Le Partenariat Transatlantique, auquel la Suisse serait soumise à travers les bilatérales, prévoit des dispositions plus graves encore. Ainsi, nous n’aurions plus le droit d’interdire ni même d’étiqueter les OGM ! Même les cantines scolaires n’auraient plus le droit de choisir de servir des OGM ou pas ! Et les multinationales pourraient poursuivre les Etats devant des tribunaux spéciaux créés pour l’occasion et sans aucune légitimité démocratique, qui pourraient les condamner à des amendes de plusieurs millions, comme cela se fait déjà dans le cadre de l’OMC, pour entrave au libre-échange, pour des salaires minimums trop généraux, pour une législation protégeant les droits des travailleurs trop importante, pour les moindres mesures en faveur de l’environnement…bref pour tout ce que ces multinationales estiment susceptibles de réduire leurs marges bénéficiaires.
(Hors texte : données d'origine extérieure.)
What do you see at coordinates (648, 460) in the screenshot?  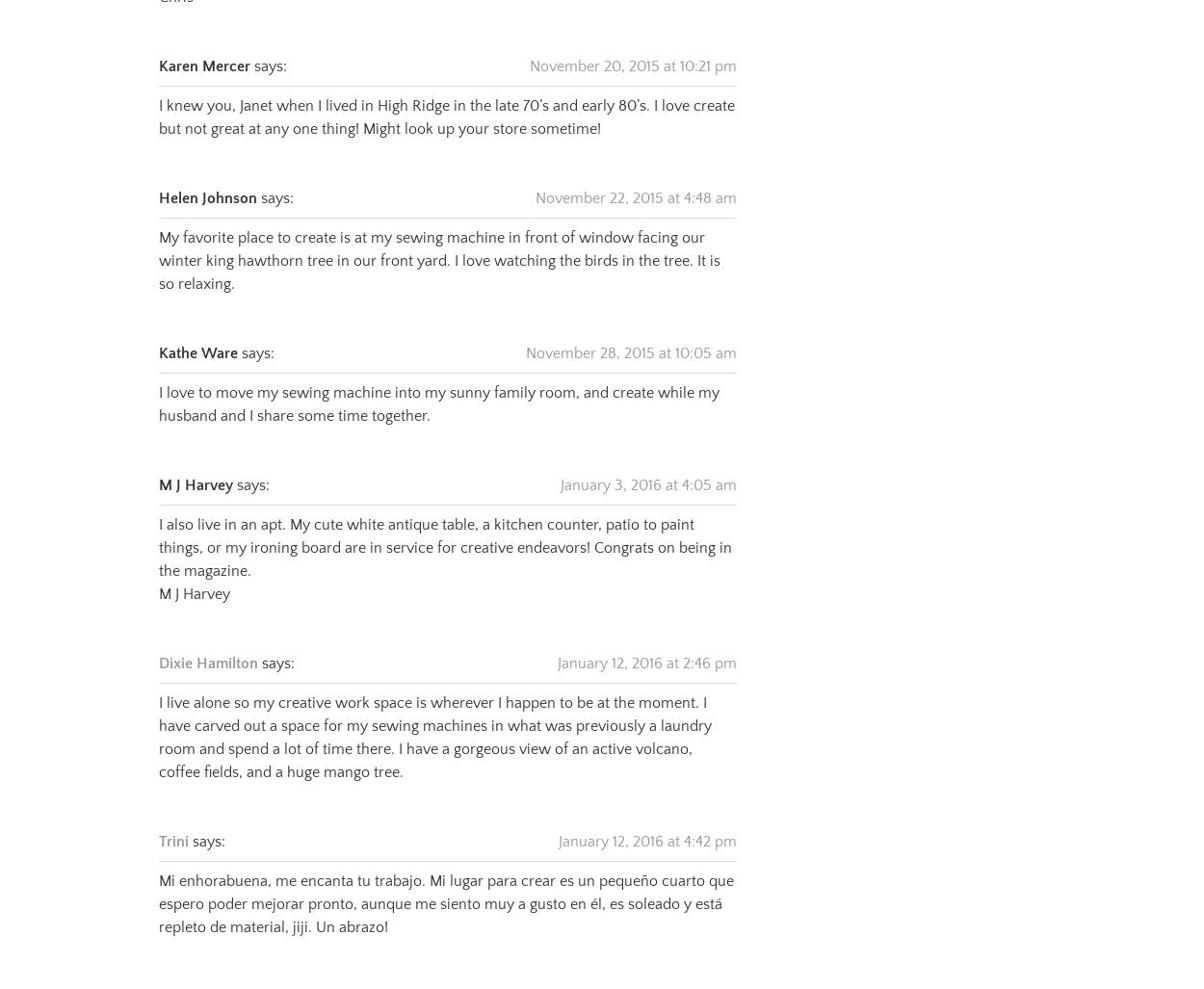 I see `'January 3, 2016 at 4:05 am'` at bounding box center [648, 460].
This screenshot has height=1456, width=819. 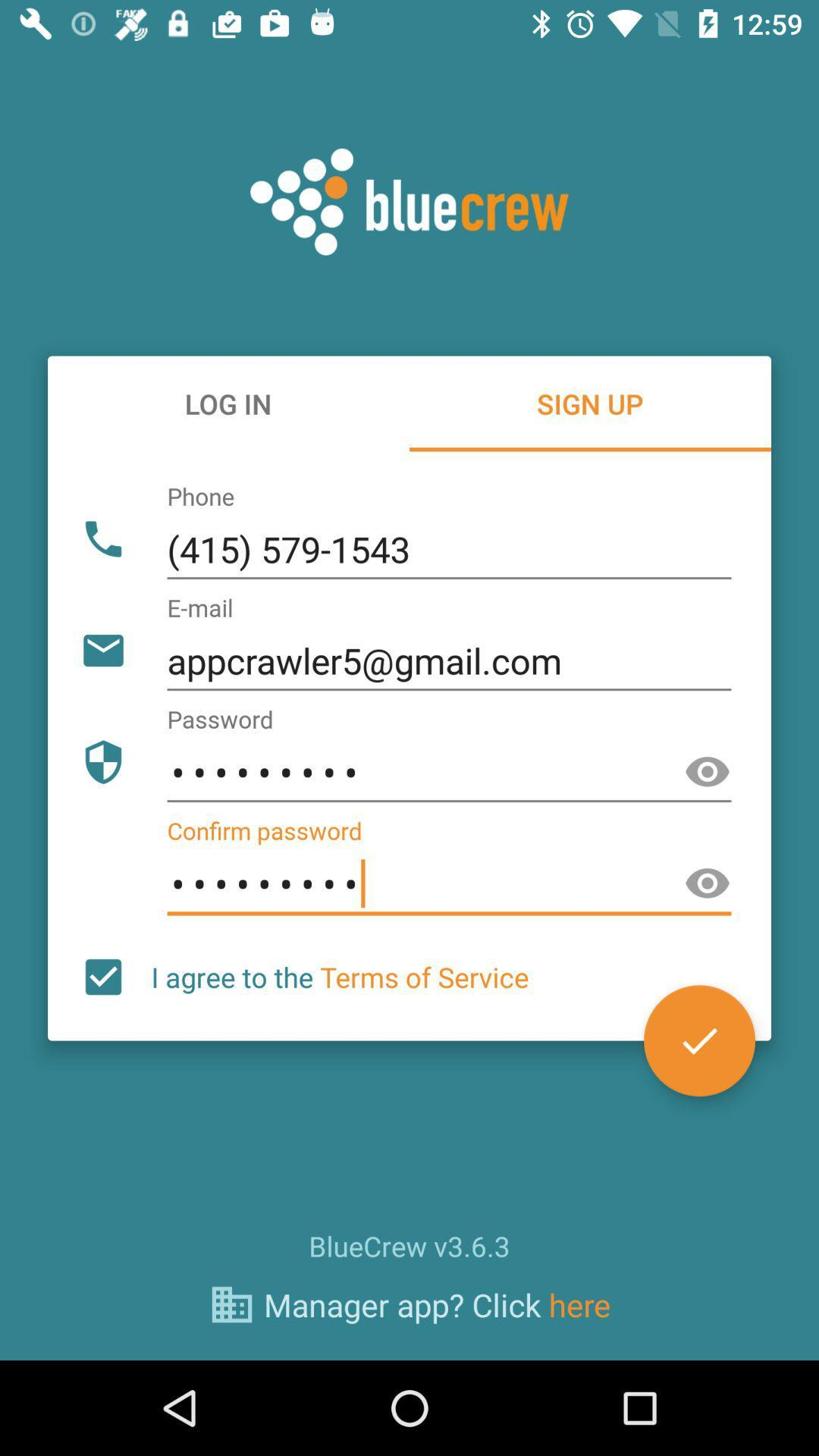 What do you see at coordinates (339, 977) in the screenshot?
I see `the item above the bluecrew v3 6` at bounding box center [339, 977].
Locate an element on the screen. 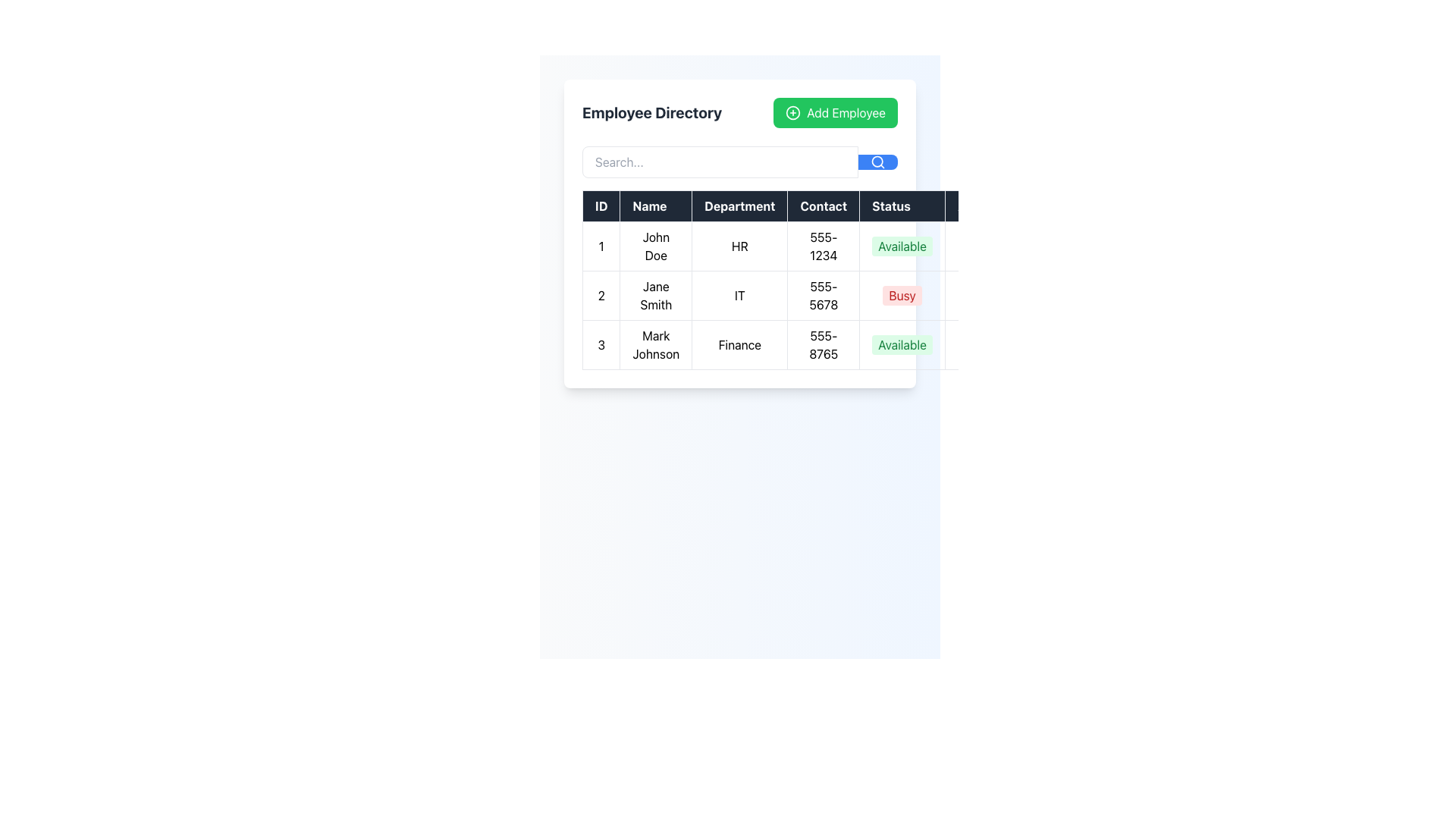  the Text Indicator labeled 'Available', which is a light green rectangular status indicator in the rightmost column of the table under the 'Status' header is located at coordinates (902, 245).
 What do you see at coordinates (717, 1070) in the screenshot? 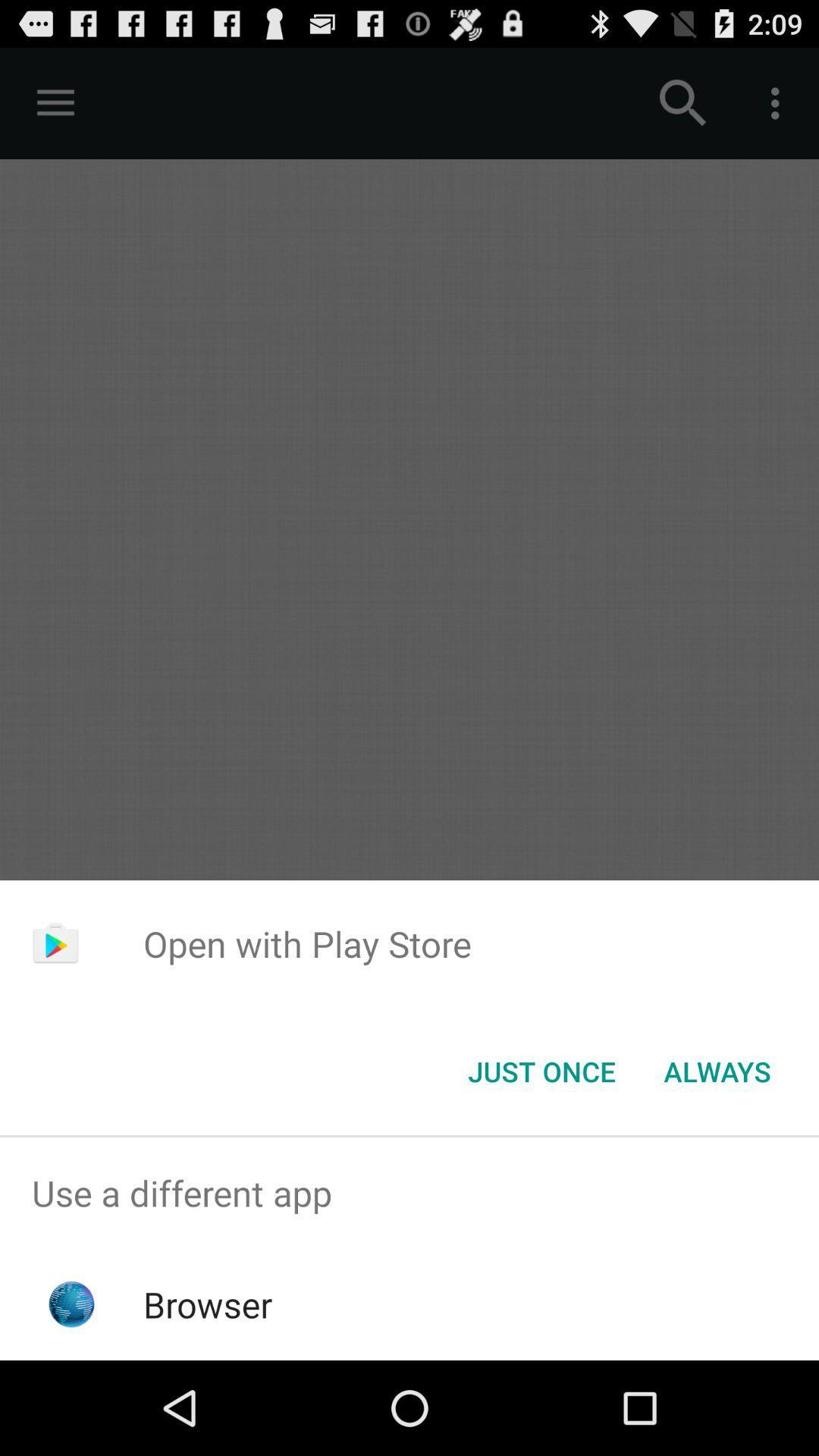
I see `icon to the right of just once item` at bounding box center [717, 1070].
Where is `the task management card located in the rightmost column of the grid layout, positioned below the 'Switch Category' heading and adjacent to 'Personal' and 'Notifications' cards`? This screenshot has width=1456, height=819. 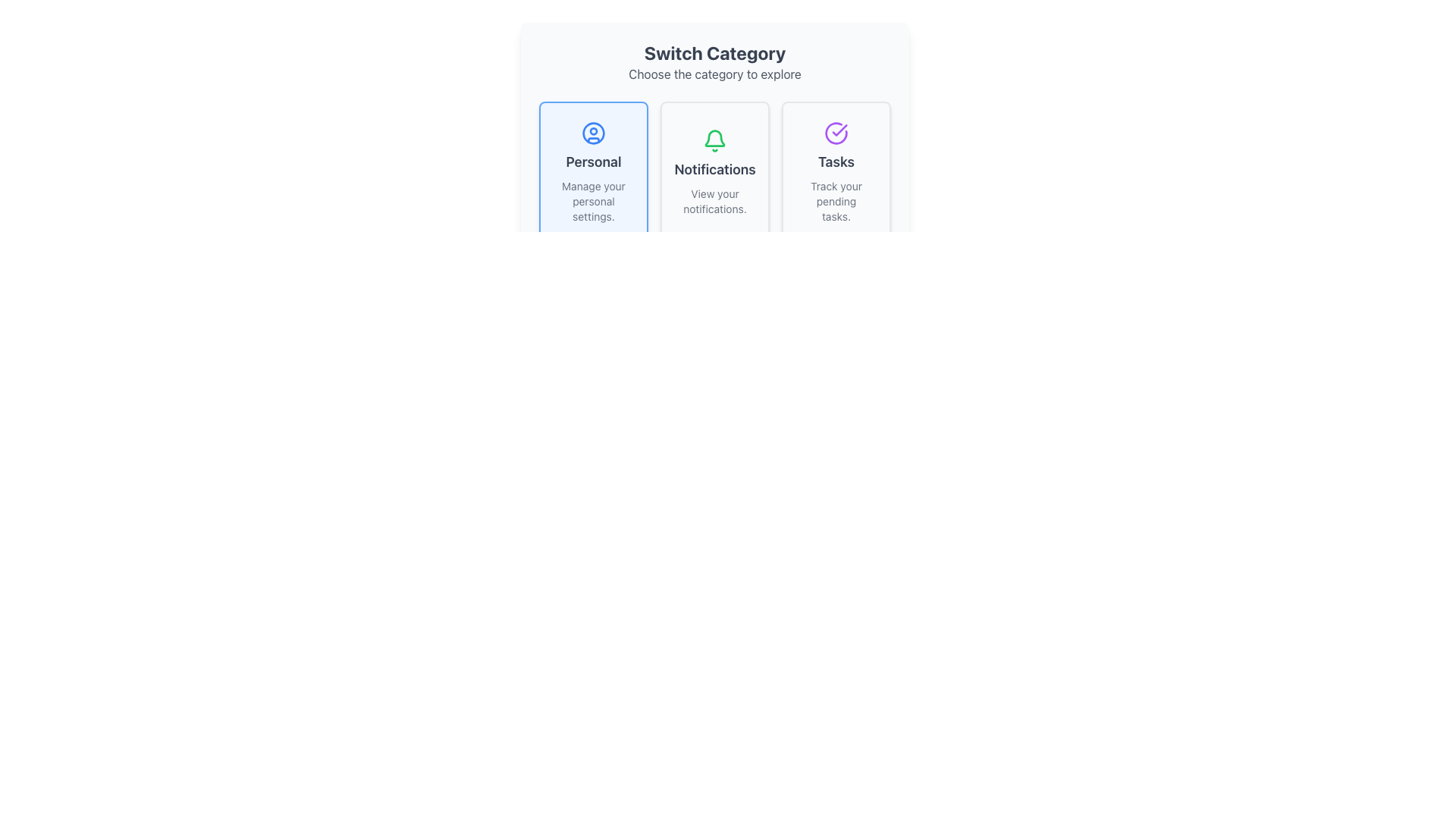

On le voit, ces traités constituent une attaque grave, inqualifiable, contre les peuples et leurs droits les plus fondamentaux, dans le seul but de lever tout obstacle à l’enrichissement au-delà de toute limite d’une toute petite oligarchie. Négocier ces accords, comme on le fait, en secret, constitue un insupportable coup d’Etat contre la démocratie, et un utile rappel du fait que sous le capitalisme, derrière la façade de la démocratie formelle, le pouvoir véritable est concentré entre quelques mains, dans la réalité d’une dictature de classe. L’OMC elle-même, par ses objectifs néolibéraux, par son fonctionnement opaque, est en elle-même une offense à la démocratie. Car les peuples ne veulent pas du néolibéralisme, qu’ils comprennent très bien être diamétralement opposé à leurs intérêts. La seule façon de le leur imposer est de passer par la coup de force, par la violation de la démocratie, par des institutions foncièrement antidémocratiques comme l’OMC, par des accords secrets, dérobés à la connaissance du peuple, ou par la violence. Toutefois, il n’y a pas de fatalité. En 1997, l’oligarchie mondiale avait déjà voulu imposer aux peuples un traité secret extrêmement similaire au TiSA et à l’APT, appelé alors Accord multilatéral pour l’investissement. Face à la mobilisation populaire, elle a dû y renoncer. Et c’est la raison pour laquelle nous sommes ici aujourd’hui, pour mettre les gouvernants en échec, pour arrêter les traités secrets dirigés contre les peuples, parce qu’ils ne peuvent rien contre la force du peuple soulevé en masse, parce qu’ensemble nous pouvons faire échouer leurs plans.